• _ACTIVITY_: Lines from the one containing "Task: Click the green" through the final line of the records are the only ones to copy, and each must match exactly.

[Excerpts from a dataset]
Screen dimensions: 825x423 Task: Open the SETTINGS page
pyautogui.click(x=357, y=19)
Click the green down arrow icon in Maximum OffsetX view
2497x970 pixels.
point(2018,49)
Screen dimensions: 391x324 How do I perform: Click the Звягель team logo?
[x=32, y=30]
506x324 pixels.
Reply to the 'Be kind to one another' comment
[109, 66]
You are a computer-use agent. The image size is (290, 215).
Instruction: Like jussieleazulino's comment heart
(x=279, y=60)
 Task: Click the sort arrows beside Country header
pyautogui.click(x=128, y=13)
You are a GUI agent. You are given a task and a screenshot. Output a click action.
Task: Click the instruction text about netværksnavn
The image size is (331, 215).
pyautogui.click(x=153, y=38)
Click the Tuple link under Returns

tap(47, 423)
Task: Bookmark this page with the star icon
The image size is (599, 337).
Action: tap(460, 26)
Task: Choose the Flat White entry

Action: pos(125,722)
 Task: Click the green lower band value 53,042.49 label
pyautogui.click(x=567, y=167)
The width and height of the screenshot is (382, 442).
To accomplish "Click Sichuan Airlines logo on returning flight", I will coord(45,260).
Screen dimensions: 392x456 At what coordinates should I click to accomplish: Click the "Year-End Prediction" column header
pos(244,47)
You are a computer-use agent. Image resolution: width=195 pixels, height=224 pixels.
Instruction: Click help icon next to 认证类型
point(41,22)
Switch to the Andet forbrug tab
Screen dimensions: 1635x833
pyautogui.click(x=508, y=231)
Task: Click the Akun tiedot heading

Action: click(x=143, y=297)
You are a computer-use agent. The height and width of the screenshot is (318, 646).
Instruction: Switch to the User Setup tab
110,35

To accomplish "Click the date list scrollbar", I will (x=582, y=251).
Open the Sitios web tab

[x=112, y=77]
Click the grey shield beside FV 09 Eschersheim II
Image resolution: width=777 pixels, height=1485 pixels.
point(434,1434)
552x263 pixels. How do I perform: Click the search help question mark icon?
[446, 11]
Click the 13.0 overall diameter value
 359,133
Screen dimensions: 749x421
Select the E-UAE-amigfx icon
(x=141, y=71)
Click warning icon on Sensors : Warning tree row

• _COMPLETED EXERCISE_:
 Task: Click the green lower band value 53,042.49 label
pyautogui.click(x=567, y=167)
The width and height of the screenshot is (382, 442).
To accomplish "Click Sichuan Airlines logo on returning flight", I will coord(45,260).
Screen dimensions: 392x456 At what coordinates should I click to accomplish: Click the "Year-End Prediction" column header
pos(244,47)
You are a computer-use agent. Image resolution: width=195 pixels, height=224 pixels.
Instruction: Click help icon next to 认证类型
point(41,22)
Switch to the Andet forbrug tab
Screen dimensions: 1635x833
pyautogui.click(x=508, y=231)
Task: Click the Akun tiedot heading

Action: click(x=143, y=297)
You are a computer-use agent. The height and width of the screenshot is (318, 646).
Instruction: Switch to the User Setup tab
110,35

To accomplish "Click the date list scrollbar", I will (x=582, y=251).
Open the Sitios web tab

[x=112, y=77]
Click the grey shield beside FV 09 Eschersheim II
Image resolution: width=777 pixels, height=1485 pixels.
point(434,1434)
552x263 pixels. How do I perform: Click the search help question mark icon?
[446, 11]
Click the 13.0 overall diameter value
 359,133
Screen dimensions: 749x421
Select the E-UAE-amigfx icon
(x=141, y=71)
Click warning icon on Sensors : Warning tree row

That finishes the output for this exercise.